══ Data ══
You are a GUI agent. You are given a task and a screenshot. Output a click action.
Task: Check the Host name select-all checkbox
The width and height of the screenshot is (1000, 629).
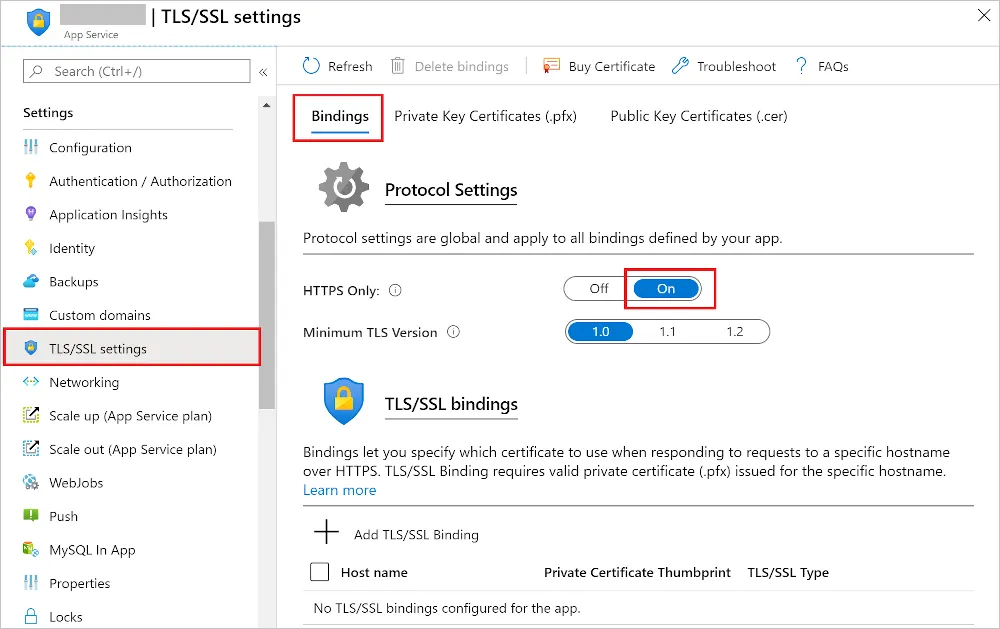pyautogui.click(x=319, y=572)

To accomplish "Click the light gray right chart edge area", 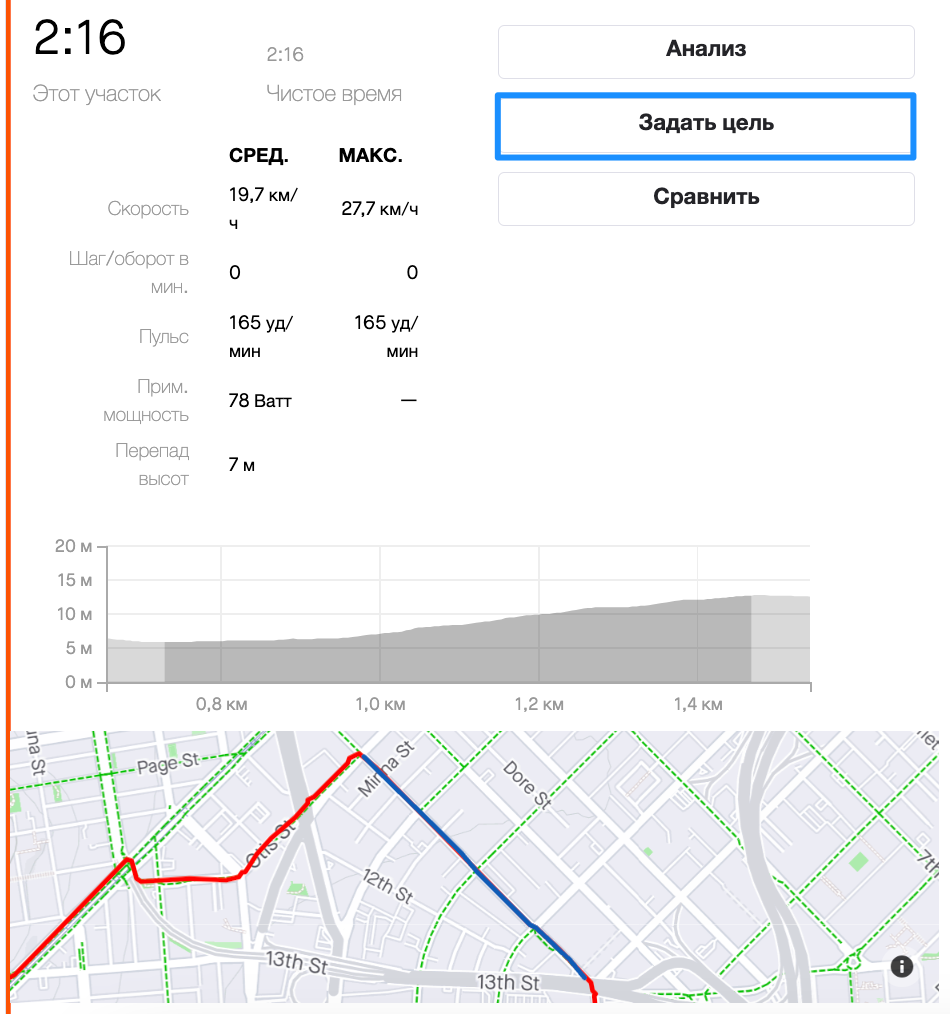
═══
The problem — Every line from the one with "The width and" through the last line of the listing above must be written out exactly, and no picture may appear.

Reply to the exercise —
The width and height of the screenshot is (1000, 629).
pyautogui.click(x=319, y=572)

To accomplish "Click the light gray right chart edge area", 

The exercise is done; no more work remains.